------ Material provided

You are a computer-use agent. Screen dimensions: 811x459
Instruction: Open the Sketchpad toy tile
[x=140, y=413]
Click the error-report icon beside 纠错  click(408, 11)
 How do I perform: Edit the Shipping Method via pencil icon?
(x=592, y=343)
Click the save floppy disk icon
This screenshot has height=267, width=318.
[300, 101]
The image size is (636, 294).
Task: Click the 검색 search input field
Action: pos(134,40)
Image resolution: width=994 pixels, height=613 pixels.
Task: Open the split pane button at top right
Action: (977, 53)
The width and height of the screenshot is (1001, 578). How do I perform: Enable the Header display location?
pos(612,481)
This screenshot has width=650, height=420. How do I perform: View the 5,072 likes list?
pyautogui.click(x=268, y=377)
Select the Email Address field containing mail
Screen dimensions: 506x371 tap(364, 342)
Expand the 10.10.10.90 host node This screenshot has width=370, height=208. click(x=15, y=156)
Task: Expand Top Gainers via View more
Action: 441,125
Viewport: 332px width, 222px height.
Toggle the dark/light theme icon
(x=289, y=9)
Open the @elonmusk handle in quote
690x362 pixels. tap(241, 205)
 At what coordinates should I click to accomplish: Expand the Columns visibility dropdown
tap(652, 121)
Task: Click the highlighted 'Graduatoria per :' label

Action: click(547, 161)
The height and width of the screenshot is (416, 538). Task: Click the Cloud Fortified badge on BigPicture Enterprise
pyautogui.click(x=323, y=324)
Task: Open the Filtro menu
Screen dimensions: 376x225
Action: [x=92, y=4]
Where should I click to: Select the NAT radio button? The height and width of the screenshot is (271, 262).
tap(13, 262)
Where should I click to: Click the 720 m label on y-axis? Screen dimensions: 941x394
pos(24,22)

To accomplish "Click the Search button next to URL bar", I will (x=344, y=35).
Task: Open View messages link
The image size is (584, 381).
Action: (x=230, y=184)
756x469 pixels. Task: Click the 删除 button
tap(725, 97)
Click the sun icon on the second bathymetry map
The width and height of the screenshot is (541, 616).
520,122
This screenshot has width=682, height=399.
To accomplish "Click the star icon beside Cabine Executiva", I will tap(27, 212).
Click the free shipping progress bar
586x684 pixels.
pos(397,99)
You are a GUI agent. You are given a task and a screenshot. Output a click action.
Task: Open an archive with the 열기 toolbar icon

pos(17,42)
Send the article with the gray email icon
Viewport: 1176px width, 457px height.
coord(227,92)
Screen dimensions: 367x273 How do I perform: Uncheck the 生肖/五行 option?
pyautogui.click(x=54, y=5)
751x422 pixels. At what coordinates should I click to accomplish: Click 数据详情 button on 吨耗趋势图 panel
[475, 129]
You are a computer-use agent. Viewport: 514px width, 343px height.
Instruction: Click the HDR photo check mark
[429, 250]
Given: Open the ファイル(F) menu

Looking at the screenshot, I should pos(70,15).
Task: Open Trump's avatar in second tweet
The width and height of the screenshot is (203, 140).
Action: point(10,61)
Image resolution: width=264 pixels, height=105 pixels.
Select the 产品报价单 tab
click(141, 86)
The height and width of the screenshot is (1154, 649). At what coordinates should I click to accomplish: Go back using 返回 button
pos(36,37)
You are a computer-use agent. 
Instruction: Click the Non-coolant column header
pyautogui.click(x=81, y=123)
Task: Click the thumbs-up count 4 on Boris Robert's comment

------------

> Your objective
This exercise calls for every record to be restated word for word.

> Result of the exercise
You are a computer-use agent. Screen dimensions: 811x459
Instruction: Open the Sketchpad toy tile
[x=140, y=413]
Click the error-report icon beside 纠错  click(408, 11)
 How do I perform: Edit the Shipping Method via pencil icon?
(x=592, y=343)
Click the save floppy disk icon
This screenshot has height=267, width=318.
[300, 101]
The image size is (636, 294).
Task: Click the 검색 search input field
Action: pos(134,40)
Image resolution: width=994 pixels, height=613 pixels.
Task: Open the split pane button at top right
Action: (977, 53)
The width and height of the screenshot is (1001, 578). How do I perform: Enable the Header display location?
pos(612,481)
This screenshot has width=650, height=420. How do I perform: View the 5,072 likes list?
pyautogui.click(x=268, y=377)
Select the Email Address field containing mail
Screen dimensions: 506x371 tap(364, 342)
Expand the 10.10.10.90 host node This screenshot has width=370, height=208. click(x=15, y=156)
Task: Expand Top Gainers via View more
Action: 441,125
Viewport: 332px width, 222px height.
Toggle the dark/light theme icon
(x=289, y=9)
Open the @elonmusk handle in quote
690x362 pixels. tap(241, 205)
 At what coordinates should I click to accomplish: Expand the Columns visibility dropdown
tap(652, 121)
Task: Click the highlighted 'Graduatoria per :' label

Action: click(547, 161)
The height and width of the screenshot is (416, 538). Task: Click the Cloud Fortified badge on BigPicture Enterprise
pyautogui.click(x=323, y=324)
Task: Open the Filtro menu
Screen dimensions: 376x225
Action: [x=92, y=4]
Where should I click to: Select the NAT radio button? The height and width of the screenshot is (271, 262).
tap(13, 262)
Where should I click to: Click the 720 m label on y-axis? Screen dimensions: 941x394
pos(24,22)

To accomplish "Click the Search button next to URL bar", I will (x=344, y=35).
Task: Open View messages link
The image size is (584, 381).
Action: (x=230, y=184)
756x469 pixels. Task: Click the 删除 button
tap(725, 97)
Click the sun icon on the second bathymetry map
The width and height of the screenshot is (541, 616).
520,122
This screenshot has width=682, height=399.
To accomplish "Click the star icon beside Cabine Executiva", I will tap(27, 212).
Click the free shipping progress bar
586x684 pixels.
pos(397,99)
You are a GUI agent. You are given a task and a screenshot. Output a click action.
Task: Open an archive with the 열기 toolbar icon

pos(17,42)
Send the article with the gray email icon
Viewport: 1176px width, 457px height.
coord(227,92)
Screen dimensions: 367x273 How do I perform: Uncheck the 生肖/五行 option?
pyautogui.click(x=54, y=5)
751x422 pixels. At what coordinates should I click to accomplish: Click 数据详情 button on 吨耗趋势图 panel
[475, 129]
You are a computer-use agent. Viewport: 514px width, 343px height.
Instruction: Click the HDR photo check mark
[429, 250]
Given: Open the ファイル(F) menu

Looking at the screenshot, I should pos(70,15).
Task: Open Trump's avatar in second tweet
The width and height of the screenshot is (203, 140).
Action: point(10,61)
Image resolution: width=264 pixels, height=105 pixels.
Select the 产品报价单 tab
click(141, 86)
The height and width of the screenshot is (1154, 649). At what coordinates should I click to accomplish: Go back using 返回 button
pos(36,37)
You are a computer-use agent. 
Instruction: Click the Non-coolant column header
pyautogui.click(x=81, y=123)
Task: Click the thumbs-up count 4 on Boris Robert's comment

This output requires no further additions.